Records supplied:
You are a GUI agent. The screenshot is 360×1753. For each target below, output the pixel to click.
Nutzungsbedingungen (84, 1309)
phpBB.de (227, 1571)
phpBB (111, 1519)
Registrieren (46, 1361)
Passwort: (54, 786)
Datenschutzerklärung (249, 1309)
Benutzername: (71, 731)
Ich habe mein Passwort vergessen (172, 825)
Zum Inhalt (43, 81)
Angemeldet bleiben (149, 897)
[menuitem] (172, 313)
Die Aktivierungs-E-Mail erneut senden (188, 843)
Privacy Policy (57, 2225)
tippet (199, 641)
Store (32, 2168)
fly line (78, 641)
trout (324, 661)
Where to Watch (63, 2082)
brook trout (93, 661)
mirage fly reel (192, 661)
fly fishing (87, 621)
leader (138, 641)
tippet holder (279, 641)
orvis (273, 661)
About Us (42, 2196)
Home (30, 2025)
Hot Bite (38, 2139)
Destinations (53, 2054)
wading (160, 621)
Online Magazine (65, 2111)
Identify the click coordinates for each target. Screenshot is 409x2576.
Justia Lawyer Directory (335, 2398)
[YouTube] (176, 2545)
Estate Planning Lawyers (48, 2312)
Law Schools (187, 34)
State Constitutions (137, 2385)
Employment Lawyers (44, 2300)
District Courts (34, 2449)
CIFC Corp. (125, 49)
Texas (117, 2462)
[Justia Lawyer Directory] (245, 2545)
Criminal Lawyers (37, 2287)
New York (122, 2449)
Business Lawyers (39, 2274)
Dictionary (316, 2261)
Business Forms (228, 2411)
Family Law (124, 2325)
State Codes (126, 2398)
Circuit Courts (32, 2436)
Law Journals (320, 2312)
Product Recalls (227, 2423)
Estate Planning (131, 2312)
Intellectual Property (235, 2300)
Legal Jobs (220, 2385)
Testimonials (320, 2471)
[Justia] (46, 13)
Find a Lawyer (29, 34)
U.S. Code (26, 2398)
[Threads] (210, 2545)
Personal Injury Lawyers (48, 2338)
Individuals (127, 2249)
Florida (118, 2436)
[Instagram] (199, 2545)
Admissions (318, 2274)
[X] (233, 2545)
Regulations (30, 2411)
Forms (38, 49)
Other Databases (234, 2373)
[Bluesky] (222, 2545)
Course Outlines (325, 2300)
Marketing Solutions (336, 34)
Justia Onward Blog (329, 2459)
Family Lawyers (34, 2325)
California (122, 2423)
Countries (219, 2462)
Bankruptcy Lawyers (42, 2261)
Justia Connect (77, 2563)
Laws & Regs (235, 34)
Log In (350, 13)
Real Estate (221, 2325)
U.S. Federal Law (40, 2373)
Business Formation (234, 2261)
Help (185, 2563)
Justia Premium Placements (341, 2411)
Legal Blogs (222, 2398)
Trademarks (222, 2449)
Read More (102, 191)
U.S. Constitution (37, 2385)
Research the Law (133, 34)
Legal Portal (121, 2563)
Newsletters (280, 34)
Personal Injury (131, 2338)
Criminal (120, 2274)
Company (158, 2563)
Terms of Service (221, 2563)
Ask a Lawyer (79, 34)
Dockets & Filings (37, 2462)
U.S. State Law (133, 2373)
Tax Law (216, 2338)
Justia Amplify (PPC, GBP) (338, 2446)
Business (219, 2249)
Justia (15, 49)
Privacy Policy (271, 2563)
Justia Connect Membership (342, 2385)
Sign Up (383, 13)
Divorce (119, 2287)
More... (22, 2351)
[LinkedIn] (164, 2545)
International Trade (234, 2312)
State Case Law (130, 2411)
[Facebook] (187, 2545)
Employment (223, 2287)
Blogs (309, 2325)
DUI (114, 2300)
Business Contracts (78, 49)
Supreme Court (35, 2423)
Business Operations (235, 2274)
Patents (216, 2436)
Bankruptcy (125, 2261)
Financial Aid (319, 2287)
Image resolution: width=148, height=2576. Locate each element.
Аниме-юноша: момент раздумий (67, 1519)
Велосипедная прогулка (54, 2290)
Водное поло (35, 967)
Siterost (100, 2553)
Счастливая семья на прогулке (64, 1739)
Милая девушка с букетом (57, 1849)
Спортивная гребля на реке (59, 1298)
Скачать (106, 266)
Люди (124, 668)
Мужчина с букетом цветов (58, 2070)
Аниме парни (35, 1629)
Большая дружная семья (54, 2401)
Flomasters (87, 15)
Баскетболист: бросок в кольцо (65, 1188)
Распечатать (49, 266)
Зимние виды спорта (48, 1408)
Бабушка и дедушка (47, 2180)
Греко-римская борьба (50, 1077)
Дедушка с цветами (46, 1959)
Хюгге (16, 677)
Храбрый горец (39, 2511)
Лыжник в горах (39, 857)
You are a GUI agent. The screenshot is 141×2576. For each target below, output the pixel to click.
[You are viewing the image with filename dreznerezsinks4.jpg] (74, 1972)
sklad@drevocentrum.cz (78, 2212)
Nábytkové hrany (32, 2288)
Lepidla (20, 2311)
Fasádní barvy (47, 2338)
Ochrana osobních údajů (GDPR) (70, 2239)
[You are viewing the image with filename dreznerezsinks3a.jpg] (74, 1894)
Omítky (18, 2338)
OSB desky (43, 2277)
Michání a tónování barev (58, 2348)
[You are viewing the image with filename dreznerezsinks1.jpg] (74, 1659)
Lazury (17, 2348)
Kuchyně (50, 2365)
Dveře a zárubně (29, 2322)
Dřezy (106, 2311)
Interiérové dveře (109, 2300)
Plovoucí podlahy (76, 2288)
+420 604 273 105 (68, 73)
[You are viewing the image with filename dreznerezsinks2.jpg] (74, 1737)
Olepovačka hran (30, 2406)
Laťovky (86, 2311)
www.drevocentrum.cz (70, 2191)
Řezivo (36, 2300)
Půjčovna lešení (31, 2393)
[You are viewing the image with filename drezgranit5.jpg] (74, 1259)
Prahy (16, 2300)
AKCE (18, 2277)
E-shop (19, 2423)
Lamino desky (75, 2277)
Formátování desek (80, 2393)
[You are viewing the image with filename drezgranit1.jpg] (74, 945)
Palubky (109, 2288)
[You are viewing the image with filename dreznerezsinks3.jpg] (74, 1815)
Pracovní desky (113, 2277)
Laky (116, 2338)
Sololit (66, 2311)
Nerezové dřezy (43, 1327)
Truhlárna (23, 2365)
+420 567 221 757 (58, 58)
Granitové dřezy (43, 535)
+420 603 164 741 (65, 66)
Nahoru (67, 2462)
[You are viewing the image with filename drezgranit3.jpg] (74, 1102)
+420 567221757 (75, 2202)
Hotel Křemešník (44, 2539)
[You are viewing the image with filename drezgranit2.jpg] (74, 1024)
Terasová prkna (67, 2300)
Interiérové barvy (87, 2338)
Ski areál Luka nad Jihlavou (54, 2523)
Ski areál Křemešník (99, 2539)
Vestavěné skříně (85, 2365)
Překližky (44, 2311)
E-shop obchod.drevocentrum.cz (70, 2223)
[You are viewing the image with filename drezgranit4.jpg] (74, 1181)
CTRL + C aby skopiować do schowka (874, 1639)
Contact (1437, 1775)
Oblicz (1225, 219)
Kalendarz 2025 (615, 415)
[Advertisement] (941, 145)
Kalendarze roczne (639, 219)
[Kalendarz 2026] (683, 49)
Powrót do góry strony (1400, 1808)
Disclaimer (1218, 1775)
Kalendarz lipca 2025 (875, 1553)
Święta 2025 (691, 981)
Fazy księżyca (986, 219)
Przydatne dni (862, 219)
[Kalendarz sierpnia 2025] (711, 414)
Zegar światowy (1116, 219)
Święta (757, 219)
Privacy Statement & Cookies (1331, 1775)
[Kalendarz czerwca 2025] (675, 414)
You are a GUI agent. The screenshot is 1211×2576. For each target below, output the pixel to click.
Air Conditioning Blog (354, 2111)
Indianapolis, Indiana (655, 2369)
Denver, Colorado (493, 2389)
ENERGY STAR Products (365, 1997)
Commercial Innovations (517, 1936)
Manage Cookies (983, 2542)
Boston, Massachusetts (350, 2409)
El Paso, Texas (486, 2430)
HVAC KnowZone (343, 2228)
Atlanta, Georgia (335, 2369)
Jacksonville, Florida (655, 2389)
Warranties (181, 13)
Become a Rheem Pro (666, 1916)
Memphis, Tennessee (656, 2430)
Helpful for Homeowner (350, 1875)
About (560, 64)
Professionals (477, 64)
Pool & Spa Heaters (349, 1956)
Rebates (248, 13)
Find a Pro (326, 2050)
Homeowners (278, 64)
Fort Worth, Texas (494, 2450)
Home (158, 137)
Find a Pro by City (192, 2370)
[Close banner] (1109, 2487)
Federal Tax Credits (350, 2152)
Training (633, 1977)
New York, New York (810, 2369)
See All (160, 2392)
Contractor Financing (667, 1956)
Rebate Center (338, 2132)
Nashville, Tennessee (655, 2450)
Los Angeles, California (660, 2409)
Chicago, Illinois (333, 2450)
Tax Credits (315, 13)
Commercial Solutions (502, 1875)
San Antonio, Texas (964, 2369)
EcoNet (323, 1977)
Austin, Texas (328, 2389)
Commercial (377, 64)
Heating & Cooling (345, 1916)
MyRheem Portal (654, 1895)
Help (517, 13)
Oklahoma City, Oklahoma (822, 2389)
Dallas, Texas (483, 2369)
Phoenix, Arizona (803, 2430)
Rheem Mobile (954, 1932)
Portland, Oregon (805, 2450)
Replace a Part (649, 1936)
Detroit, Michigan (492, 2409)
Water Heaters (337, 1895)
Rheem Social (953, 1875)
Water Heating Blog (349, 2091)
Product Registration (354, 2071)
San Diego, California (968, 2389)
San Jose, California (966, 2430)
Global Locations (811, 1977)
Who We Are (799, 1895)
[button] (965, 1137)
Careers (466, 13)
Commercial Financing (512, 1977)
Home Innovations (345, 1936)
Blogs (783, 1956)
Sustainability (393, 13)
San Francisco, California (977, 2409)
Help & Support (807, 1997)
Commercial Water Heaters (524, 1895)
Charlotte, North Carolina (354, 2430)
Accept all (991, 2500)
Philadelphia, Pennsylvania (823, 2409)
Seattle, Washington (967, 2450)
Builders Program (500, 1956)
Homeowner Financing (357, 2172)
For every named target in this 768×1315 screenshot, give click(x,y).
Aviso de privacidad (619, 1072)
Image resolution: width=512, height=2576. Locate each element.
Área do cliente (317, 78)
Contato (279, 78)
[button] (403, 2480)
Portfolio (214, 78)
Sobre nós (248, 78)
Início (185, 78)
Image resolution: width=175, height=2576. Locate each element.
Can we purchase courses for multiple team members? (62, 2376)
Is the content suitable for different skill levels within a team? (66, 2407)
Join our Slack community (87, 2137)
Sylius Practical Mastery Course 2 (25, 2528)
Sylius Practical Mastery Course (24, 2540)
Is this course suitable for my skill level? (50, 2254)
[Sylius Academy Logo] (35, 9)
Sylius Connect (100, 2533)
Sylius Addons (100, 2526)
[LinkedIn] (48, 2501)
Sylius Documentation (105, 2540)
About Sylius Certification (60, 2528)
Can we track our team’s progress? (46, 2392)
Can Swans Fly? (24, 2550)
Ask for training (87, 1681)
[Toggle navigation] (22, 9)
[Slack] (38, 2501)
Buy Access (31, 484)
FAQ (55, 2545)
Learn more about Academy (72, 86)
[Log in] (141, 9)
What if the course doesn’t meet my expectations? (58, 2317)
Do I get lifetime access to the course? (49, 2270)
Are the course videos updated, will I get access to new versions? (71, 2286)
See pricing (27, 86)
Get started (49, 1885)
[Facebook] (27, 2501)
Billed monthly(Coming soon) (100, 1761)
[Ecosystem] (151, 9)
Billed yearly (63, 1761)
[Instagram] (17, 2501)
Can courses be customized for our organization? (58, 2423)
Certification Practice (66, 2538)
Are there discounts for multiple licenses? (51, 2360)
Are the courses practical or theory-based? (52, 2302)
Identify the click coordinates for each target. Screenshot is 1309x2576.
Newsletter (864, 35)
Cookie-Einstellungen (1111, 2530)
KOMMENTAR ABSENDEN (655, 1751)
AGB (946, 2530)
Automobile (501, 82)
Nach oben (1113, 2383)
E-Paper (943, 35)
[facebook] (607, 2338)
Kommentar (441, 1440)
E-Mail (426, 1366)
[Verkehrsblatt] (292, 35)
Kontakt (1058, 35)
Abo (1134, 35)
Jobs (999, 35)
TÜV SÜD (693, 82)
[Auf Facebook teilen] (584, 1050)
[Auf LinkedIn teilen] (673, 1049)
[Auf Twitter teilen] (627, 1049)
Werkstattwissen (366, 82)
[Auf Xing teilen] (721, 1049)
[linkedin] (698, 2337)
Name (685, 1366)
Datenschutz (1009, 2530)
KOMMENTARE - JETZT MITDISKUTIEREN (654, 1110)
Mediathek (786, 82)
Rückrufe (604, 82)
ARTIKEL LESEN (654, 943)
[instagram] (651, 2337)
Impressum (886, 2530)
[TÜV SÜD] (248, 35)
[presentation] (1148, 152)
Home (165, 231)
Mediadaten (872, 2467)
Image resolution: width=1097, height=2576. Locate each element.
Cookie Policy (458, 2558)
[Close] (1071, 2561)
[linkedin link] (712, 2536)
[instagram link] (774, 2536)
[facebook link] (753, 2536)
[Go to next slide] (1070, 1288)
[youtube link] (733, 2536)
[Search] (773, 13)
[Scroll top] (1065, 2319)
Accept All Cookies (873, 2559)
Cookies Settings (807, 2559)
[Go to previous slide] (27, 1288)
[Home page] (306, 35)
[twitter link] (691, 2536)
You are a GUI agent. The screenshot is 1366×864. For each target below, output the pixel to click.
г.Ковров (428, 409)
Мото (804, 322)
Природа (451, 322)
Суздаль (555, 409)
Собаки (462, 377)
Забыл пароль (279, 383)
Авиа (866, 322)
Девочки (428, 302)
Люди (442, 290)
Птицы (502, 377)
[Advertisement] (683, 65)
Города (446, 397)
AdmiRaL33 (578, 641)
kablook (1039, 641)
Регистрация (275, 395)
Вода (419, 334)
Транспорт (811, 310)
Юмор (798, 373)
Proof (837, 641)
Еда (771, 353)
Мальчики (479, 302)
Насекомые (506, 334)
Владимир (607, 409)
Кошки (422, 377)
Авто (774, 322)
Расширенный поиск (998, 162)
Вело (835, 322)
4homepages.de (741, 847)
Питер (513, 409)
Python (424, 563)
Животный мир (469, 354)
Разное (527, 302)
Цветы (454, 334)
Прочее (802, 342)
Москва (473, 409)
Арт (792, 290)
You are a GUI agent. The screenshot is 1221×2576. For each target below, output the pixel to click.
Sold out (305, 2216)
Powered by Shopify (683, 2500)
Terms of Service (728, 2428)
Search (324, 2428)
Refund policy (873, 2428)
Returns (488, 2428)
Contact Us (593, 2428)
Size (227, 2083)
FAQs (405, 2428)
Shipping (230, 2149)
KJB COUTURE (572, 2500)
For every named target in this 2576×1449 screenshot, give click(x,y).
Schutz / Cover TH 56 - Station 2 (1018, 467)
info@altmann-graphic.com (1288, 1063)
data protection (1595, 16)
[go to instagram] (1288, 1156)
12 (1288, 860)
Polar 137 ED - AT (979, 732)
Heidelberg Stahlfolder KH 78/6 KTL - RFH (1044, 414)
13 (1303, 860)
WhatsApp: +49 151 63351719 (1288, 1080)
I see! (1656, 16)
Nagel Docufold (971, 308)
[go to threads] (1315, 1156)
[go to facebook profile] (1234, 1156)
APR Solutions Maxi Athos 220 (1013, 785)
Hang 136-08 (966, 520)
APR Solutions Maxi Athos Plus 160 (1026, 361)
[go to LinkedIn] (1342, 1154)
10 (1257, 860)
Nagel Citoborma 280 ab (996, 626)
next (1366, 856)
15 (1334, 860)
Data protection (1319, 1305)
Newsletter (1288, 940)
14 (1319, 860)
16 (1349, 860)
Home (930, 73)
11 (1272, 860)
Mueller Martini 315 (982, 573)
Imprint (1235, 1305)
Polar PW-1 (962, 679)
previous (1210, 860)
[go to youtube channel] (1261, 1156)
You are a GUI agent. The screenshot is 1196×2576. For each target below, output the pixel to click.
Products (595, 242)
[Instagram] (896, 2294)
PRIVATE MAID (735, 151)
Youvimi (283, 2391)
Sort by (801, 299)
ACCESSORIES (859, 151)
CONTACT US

Task instructions:
Please show the lines of the material that contain the string "Directory".

Reply:
Justia Lawyer Directory (335, 2398)
[Justia Lawyer Directory] (245, 2545)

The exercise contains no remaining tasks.